Thy Will Be Done

Sitting, writing my morning pages at 6 am.  Thy will be done.  I love writing those 4 words.  thy will be done.  As I have worked through the chapters of The Artist Way, I have returned to a faith in The Divine.  What do I want to write about today? It has been so much fun to live an inspired life, to write every day, and to watch the words spill out onto the page.  I spent years wanting to do exactly what I am doing today.  Now that my time has come, I ask God daily to use me for the highest good of all.thy_will_be_done

I read recently that Flannery O’Conner prayed to be a channel for God, to write and to be read.   She humbly asked for guidance.  She asked God to help her publish her work.  I vividly remember the first time I read one of her works, The Artificial Nigger. The realism of her writing stunned me.  She faced the racial issues of her time head on.  She was a Southern who dared to speak out against racial prejudice.  She published multiple books and short stories and was widely read.  I would say her prayers were answered.  O’Connor completed more than two dozen short stories and two novels while battling lupus. She died on August 3, 1964, at the age of 39, of complications from the disease.  She never married.flannery oconnorI asked God today to help me keep writing, to work and keep working until I publish something anything and then to keep writing and publish more.  I believe that it is my destiny to tell my story, but I know that if I am wrong, the work I am doing now will guide me in the direction I need to go.  Today, I know I must write if I am to fulfill my purpose here on earth.  I still have no idea where all this writing will take me, but I have faith that it is the road I must now travel.  I know that my story is your story, a story of heart ache, disappointment, rejection, and struggle.  But it is also a story of hope, redemption, healing, transformation, love, desire and blessings beyond measure.

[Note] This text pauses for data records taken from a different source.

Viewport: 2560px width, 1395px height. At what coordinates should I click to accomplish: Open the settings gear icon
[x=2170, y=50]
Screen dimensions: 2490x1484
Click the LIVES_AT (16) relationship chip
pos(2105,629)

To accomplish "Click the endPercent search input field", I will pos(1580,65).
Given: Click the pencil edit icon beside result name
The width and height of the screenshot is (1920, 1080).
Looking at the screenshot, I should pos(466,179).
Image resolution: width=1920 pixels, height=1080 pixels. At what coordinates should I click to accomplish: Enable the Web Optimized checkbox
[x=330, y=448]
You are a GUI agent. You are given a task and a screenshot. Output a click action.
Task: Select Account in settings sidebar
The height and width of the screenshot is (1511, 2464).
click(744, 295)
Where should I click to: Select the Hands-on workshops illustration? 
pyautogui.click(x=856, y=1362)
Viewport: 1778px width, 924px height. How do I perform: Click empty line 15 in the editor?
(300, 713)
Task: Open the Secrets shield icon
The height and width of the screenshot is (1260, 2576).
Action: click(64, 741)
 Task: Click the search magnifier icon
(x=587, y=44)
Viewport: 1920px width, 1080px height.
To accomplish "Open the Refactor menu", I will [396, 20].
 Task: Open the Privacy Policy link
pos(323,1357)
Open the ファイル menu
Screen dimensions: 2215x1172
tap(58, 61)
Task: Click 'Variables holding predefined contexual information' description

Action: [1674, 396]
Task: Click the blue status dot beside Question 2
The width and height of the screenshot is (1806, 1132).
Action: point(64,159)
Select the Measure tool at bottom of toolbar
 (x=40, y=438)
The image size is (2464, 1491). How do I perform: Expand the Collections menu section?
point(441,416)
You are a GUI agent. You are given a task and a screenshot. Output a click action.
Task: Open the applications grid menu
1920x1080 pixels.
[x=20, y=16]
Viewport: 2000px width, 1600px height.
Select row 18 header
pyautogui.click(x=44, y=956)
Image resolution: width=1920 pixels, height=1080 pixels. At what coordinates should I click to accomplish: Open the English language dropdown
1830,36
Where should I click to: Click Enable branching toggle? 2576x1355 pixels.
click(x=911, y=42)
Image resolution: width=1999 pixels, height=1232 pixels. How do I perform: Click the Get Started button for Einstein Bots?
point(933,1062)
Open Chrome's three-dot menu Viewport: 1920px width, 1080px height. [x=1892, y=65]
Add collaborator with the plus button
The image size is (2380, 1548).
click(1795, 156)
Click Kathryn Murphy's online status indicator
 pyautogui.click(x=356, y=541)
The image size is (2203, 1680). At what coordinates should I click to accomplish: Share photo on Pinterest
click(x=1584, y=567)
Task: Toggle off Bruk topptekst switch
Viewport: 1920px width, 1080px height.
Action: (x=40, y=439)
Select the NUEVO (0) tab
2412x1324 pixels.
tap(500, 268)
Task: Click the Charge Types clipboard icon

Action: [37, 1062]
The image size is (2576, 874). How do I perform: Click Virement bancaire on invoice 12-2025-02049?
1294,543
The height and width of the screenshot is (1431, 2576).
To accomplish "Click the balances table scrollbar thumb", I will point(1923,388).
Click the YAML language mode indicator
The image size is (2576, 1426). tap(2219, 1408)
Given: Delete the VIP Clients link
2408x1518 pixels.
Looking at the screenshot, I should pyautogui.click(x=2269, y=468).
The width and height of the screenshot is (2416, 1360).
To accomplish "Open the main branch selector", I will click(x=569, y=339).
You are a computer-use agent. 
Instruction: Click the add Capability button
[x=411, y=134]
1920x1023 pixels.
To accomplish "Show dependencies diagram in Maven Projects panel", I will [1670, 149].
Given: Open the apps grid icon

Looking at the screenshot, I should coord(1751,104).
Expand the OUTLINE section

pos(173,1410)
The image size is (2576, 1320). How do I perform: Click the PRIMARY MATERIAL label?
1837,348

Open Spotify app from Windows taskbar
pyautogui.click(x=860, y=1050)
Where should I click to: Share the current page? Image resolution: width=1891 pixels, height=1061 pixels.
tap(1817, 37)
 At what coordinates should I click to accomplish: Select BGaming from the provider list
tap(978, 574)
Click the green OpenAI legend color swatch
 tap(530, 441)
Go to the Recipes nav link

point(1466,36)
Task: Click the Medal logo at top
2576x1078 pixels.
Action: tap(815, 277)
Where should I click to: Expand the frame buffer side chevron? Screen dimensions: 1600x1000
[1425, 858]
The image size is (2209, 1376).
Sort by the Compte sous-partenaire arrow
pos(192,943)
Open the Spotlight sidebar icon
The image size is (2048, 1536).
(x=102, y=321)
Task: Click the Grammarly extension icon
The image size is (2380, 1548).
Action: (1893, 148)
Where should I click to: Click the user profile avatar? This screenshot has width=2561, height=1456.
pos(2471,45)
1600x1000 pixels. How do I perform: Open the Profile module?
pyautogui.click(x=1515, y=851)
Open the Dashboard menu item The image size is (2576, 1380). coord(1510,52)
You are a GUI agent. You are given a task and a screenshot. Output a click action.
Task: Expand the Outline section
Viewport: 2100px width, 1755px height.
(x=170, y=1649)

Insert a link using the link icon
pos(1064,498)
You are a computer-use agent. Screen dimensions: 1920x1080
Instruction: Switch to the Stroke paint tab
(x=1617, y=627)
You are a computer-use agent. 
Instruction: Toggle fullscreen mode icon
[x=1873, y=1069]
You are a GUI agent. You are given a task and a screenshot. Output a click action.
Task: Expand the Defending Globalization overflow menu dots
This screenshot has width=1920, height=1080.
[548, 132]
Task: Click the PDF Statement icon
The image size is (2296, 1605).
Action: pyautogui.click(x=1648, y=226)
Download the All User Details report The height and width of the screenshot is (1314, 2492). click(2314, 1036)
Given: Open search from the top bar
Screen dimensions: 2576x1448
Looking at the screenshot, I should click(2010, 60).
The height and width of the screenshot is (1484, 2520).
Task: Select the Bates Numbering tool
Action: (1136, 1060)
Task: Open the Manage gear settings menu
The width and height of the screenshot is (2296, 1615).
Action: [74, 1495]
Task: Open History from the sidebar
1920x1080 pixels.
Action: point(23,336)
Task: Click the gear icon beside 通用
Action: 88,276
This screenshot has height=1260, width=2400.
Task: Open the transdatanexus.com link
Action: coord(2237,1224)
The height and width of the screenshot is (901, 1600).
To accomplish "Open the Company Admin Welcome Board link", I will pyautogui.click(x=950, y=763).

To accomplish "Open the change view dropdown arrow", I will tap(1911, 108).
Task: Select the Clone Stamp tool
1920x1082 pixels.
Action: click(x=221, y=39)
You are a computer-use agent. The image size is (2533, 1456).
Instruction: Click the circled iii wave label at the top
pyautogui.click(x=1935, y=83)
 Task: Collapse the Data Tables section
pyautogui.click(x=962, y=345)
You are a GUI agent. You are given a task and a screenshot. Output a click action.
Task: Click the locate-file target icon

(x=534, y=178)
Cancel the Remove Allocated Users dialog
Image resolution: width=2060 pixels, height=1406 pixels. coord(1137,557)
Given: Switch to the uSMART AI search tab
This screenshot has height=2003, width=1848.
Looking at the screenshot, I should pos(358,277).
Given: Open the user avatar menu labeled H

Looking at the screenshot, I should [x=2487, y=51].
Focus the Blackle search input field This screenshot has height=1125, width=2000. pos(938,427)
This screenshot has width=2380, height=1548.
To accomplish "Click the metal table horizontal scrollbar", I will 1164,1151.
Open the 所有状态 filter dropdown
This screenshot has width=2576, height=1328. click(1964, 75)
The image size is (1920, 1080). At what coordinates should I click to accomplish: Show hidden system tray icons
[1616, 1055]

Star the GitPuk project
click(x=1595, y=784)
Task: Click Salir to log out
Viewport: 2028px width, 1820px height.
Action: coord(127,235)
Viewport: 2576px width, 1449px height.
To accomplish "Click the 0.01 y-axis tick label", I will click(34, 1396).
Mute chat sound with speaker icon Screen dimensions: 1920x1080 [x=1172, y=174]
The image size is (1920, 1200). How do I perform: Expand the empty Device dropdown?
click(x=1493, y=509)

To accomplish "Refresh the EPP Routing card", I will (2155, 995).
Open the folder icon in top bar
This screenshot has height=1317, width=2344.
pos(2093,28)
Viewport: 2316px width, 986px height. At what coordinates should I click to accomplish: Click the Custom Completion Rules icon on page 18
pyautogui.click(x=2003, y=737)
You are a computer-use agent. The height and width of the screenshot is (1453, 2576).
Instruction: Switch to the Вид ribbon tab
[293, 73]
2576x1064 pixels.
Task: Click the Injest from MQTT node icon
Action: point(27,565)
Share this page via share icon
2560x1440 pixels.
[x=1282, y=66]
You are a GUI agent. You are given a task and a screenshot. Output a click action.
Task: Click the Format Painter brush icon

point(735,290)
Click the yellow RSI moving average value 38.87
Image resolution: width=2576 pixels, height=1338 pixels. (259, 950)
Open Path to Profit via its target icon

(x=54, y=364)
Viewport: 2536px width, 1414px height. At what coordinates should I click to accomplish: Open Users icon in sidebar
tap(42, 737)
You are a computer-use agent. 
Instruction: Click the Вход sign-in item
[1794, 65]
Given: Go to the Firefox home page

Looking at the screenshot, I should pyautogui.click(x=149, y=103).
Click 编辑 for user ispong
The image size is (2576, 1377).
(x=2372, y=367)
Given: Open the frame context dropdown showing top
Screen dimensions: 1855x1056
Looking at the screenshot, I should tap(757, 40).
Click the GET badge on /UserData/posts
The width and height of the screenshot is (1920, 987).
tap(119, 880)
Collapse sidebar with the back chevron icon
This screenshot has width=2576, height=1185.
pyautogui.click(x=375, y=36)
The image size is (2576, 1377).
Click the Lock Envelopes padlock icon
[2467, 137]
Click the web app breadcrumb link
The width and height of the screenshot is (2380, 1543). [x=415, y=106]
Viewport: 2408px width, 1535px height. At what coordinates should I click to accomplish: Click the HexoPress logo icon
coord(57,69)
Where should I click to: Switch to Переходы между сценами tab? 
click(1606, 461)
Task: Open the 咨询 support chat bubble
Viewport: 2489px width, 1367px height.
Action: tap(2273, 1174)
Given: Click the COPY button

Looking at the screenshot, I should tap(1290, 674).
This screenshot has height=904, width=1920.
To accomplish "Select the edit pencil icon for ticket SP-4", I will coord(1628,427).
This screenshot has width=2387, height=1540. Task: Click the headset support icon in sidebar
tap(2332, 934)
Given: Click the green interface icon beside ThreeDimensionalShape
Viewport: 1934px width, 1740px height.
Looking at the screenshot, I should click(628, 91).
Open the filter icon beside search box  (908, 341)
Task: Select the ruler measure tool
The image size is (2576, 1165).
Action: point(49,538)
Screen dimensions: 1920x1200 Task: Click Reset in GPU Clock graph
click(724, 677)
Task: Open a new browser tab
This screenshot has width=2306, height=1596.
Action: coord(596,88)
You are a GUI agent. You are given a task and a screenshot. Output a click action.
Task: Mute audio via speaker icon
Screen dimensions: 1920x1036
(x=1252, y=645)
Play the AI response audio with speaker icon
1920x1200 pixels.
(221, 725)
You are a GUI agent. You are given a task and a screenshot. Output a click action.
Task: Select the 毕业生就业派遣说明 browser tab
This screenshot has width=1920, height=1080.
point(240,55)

In his book, To Bless the Space Between Us, John O’Donohue repeatedly mentions new beginnings and thresholds of change.  “Nothing is rushed,” he says.  “Change arrives in nature when the time has ripened.”  I feel myself ripening, coming into fruition, trusting my desire to write, to be a public speaker, and to tell my story so that others can tell theirs.

When my husband and I attended, Yogarupa Rod Stryker’s Yoga of Fulfillment (now called The Four Desires) Workshop, we learned about Dharma Code.  Yogarupa said, “Each one of us is a note in the symphony of creation – if we don’t play that note, the music isn’t completely clear” – and this is why we all need to discover our purpose, and live our dharma code.”  More recently he said this, “Your soul is boundlessly impassioned and always ready to impart you whatever you need to thrive.”  I believe this to be true.  I have experienced this boundlessness.  I know if I ask for what I need and I align myself with my highest purpose, I will succeed.

John O’Donohue writes, “To change is one of the greatest dreams of every heart – to change the limitations, the sameness, the banality, or the pain.  It demands courage and a sense of trust in whatever is emerging.”   We must believe that somehow life needed us and wanted us to be.  To accept that we are needed is to be free of fear.  I accept.  Thy will be done.